Abode to reveal Murillo mural
Abode Venue promises a traffic-stopper with the unveiling of Steve Murillo's latest public mosaic project and a Final Friday party to match.
Abode owner Bill Jackson, who was inspired to open the venue because of his deep love for music, offered a piece of his poetry to Murillo as his vision for the commission.
"Music is an ethereal stream of magical energy flowing through our lives," Jackson said.
Much like the spectacles of light and sound Abode fosters in its diverse event space, Murillo's visual work channels a magical energy at times.
His art is a familiar fixture around town, from the neon-ribbed metal shade structures in front of the Warren Theatre in Old Town, to the illuminated "light saber" towers at Central and McClean and the monolithic stone solar calendar in Central Riverside Park.
Before he was an artist about town, Murillo earned both his BFA and MFA from Wichita State University, where he also taught for 15 years and acted as assistant curator at the Ulrich Museum of Art in the early 1990s. He maintains an active studio practice in Old Town, where he shares work space with Margi Sweeton and his son, Tom Murillo, both visual artists.
Alongside a team of variously talented collaborators, including Sweeton, Murillo has been busily jigsaw puzzling his vision for the Abode mosaic to life in the studio since December. Although trained as a painter and print maker, Murillo finds similarities between the practices.
"In many ways, it was like painting in stone and colored grout," Murillo said. "[The mosaic] has an expressionistic approach, which lends itself to the medium [which is] somewhat difficult to control because of the brutal nature of the materials: concrete and stone and ceramic shards."
Beginning with a painting, Murillo replicated his blueprint image in full scale on concrete board, cut it into 88 pieces to echo the number of keys on a piano, and relied on Sweeton to anchor thousands of individual pieces of tile, glass and stone to each puzzle piece before grouting them carefully together according to subtle color variations that unify the 3,000 pound mosaic.
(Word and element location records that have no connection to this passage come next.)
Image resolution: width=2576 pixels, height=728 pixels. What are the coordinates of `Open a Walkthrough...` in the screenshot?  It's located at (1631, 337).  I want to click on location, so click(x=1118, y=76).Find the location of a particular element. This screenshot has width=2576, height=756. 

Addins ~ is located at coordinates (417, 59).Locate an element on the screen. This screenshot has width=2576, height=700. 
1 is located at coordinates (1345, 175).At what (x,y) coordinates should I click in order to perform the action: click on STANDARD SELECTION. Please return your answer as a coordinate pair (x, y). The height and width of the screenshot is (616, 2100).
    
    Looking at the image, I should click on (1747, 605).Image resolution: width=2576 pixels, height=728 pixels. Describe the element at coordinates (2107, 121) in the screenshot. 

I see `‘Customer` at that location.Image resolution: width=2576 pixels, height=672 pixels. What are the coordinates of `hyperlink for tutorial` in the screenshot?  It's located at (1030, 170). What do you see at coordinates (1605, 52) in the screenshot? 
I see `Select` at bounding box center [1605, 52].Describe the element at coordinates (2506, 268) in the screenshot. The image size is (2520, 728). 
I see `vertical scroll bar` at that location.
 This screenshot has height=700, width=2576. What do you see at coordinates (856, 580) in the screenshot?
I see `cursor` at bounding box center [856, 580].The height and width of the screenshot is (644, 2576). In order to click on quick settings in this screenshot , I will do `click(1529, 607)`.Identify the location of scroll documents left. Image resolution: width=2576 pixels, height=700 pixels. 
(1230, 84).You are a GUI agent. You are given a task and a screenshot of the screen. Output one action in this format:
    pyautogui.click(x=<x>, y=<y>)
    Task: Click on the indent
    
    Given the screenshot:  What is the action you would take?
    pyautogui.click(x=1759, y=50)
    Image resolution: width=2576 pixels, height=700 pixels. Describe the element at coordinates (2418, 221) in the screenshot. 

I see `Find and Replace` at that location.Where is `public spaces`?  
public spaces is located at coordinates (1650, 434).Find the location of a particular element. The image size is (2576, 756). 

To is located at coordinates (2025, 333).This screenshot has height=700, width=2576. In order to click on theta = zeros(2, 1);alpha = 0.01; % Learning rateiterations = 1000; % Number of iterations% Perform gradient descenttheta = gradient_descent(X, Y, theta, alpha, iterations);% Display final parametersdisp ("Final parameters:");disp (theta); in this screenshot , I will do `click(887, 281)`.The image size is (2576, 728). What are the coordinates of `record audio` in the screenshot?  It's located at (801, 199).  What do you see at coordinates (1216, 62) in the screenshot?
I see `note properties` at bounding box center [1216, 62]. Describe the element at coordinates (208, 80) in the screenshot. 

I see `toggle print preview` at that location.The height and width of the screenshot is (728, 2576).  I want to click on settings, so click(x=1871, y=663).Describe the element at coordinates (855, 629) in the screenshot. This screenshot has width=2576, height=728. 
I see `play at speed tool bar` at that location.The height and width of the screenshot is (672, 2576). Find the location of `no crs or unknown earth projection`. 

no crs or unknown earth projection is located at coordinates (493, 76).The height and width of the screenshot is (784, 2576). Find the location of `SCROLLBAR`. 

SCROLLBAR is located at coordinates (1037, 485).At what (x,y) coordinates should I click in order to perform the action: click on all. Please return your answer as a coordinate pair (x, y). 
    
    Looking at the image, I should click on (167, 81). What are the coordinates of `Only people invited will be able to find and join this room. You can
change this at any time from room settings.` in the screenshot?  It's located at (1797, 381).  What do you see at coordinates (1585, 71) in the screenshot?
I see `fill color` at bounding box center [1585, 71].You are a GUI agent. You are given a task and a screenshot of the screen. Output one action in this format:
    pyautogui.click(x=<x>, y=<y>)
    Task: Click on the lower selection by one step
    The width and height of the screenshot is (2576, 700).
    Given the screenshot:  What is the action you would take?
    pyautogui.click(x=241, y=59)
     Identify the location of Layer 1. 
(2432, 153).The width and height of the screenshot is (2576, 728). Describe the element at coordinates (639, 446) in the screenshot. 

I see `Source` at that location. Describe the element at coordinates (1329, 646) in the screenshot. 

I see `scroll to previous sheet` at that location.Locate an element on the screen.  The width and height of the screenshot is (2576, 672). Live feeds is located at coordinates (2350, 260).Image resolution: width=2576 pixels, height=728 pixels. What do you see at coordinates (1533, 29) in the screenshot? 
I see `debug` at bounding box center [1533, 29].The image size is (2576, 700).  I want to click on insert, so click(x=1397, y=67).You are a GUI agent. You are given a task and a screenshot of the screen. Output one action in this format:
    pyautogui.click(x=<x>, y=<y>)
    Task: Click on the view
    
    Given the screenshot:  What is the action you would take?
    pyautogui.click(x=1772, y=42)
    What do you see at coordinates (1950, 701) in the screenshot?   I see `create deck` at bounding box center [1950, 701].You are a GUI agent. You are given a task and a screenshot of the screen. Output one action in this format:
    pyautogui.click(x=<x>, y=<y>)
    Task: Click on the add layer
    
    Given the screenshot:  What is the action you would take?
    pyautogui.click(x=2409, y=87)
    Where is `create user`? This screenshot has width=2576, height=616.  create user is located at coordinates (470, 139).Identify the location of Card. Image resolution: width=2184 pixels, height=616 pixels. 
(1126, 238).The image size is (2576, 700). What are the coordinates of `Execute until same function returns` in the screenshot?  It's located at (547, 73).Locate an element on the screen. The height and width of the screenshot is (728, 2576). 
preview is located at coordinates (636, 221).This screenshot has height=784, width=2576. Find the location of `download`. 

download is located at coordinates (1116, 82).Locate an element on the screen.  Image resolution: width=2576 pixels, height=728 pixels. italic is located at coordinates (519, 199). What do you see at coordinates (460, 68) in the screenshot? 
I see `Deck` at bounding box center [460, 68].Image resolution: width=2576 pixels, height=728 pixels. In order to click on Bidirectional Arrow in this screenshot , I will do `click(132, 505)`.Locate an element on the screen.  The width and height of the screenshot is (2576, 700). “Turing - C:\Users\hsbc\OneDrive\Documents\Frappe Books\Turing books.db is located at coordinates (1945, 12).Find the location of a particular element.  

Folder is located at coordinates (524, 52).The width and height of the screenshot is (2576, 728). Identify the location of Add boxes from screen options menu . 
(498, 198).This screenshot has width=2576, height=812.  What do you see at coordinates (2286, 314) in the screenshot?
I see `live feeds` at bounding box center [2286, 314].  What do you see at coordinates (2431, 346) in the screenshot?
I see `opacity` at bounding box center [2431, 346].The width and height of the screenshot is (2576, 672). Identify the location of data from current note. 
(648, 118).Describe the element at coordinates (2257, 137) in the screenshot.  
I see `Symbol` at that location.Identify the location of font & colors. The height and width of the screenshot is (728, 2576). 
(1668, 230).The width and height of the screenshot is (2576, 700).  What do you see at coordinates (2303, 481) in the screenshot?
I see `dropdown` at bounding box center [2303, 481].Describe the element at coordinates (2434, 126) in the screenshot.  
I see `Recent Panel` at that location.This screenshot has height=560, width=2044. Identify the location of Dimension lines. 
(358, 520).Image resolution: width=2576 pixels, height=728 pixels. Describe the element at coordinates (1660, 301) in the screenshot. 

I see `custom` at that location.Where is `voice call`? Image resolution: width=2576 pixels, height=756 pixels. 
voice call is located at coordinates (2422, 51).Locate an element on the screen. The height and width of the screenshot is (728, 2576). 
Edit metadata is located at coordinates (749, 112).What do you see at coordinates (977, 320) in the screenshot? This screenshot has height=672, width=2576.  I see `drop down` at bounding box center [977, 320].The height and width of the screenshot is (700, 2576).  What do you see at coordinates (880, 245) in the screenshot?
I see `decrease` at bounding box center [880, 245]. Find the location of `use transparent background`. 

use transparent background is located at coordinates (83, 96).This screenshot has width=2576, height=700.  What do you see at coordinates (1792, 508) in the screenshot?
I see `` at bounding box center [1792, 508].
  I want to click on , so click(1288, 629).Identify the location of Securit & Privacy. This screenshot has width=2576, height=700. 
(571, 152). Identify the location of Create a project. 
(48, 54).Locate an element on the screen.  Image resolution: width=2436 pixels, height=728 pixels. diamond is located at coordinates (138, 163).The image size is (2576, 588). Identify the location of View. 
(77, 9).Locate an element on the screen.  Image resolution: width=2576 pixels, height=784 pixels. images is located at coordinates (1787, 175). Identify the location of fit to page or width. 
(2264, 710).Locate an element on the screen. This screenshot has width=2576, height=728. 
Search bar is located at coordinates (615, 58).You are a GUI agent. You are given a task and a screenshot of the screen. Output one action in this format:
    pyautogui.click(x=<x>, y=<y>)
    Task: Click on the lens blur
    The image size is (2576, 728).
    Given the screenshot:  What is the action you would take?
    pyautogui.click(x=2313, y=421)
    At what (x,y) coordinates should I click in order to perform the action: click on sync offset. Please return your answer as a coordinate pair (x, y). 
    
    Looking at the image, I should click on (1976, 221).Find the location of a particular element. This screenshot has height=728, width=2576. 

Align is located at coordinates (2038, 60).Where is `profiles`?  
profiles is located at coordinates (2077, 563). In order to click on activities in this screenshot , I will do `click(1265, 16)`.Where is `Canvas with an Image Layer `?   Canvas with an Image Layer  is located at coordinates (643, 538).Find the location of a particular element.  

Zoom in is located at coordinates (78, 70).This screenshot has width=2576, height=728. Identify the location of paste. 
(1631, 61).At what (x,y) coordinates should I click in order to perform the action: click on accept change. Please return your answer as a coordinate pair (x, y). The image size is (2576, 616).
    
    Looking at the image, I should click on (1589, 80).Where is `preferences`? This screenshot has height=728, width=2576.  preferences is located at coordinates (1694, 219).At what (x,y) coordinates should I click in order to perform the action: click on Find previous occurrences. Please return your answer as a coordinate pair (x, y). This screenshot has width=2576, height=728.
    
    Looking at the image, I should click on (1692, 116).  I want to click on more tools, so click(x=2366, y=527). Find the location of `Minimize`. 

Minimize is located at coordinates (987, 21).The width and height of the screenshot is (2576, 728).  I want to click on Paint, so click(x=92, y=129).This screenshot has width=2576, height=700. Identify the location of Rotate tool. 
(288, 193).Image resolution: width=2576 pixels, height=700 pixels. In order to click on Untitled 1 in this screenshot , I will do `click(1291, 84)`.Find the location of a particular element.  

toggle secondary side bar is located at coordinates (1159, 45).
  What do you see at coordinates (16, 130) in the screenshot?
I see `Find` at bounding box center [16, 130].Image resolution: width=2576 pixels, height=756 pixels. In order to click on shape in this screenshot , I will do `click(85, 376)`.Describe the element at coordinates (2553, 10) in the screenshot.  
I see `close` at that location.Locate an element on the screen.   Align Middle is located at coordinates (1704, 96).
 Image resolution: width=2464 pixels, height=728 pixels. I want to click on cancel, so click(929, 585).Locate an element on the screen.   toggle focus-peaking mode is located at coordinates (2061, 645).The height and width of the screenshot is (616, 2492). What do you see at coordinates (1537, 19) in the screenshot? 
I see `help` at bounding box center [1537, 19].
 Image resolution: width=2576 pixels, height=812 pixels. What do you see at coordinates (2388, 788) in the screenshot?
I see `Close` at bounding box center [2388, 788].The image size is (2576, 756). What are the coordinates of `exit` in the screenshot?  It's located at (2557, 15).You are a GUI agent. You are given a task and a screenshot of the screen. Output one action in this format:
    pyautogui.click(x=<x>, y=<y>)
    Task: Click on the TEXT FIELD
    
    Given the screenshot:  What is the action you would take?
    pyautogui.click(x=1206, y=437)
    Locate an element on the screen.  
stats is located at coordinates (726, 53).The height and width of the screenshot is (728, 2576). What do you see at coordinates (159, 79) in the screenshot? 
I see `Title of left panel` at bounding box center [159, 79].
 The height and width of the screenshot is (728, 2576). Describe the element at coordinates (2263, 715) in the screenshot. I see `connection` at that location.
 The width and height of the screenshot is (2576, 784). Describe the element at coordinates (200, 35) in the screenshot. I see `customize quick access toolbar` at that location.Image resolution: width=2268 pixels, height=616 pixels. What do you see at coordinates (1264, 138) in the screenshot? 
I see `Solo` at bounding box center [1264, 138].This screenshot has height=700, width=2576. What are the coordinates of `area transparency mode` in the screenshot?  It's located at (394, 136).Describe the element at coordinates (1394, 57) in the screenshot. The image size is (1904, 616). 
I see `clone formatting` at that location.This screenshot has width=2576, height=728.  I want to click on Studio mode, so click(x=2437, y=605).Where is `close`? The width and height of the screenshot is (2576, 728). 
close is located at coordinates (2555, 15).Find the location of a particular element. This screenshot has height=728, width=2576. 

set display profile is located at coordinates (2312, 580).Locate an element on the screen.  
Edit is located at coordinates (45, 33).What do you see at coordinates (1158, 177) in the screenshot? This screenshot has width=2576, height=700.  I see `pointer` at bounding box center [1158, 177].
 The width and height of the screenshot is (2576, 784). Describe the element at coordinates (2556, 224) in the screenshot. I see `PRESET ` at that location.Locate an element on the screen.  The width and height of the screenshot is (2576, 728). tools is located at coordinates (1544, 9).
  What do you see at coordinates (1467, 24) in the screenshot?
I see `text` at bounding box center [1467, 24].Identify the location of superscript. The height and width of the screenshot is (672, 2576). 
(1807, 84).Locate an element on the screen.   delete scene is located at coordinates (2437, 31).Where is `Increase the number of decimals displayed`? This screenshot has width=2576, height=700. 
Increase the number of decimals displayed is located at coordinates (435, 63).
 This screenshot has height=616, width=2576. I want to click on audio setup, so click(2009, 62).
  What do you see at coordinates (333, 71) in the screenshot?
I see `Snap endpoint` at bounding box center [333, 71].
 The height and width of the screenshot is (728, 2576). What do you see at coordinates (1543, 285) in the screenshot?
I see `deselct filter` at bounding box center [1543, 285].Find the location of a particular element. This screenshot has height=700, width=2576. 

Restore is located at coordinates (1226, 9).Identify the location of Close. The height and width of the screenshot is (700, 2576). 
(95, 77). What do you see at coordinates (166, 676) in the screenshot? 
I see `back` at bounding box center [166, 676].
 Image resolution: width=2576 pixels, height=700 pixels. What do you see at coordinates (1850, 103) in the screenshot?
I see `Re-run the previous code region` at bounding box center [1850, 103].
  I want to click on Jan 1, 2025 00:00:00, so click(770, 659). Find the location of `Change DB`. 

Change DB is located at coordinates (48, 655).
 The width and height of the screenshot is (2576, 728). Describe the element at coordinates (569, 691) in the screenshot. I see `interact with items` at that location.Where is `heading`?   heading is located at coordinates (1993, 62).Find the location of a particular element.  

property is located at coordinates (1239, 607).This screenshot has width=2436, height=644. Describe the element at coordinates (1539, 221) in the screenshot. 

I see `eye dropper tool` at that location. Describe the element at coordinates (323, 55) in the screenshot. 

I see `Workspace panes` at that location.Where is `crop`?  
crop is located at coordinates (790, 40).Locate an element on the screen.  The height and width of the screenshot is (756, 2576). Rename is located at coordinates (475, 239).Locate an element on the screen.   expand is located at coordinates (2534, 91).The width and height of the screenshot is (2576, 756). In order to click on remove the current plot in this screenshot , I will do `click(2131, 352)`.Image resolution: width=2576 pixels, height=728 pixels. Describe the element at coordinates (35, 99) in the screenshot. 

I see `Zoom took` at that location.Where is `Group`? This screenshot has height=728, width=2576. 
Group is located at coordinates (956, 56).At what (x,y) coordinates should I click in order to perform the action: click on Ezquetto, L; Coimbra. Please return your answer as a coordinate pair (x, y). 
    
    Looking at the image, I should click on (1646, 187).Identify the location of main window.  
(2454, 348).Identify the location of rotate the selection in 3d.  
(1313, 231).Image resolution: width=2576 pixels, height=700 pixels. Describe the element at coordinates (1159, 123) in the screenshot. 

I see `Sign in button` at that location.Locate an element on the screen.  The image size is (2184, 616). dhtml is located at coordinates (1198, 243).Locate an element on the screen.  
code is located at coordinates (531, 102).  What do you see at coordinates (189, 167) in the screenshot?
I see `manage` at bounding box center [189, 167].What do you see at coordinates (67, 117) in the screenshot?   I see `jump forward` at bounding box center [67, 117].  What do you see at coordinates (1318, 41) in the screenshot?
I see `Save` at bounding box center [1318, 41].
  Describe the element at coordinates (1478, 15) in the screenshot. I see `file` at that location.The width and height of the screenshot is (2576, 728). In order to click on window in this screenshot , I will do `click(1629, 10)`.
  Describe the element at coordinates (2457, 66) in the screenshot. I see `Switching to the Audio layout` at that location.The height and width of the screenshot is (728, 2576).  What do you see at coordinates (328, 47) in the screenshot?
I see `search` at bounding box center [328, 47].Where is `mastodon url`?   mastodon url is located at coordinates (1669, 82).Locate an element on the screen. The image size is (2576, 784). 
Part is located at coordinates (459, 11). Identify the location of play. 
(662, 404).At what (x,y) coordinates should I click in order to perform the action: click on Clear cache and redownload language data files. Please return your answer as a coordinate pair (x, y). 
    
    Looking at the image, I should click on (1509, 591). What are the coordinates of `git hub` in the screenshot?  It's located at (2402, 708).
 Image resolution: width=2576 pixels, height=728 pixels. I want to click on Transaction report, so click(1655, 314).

"One has to think like a contractor when completing larger works [like this]," Murillo said. "Jackson has been very generous in his support throughout the process, giving me total creative freedom and no timeline. The goal has been to … embody the spirit of [his] poem [and] capture the mood of a timeless aesthetic which artists and art lovers alike share. There is no such thing as 'art for art's sake;' it is meant to uplift and inspire."
Murillo anticipates that viewers will have layered experiences with the work.
"The work will look as if it is a painting to most who drive by, [but] on closer investigation, the sculptural quality of the medium and the luster of the materials will be obvious and add to its appreciation."
The newly transformed south wall of the Abode Venue is easily visible from Douglas.
The reception will feature food from Anna Murdoc's and music by Epic Trio.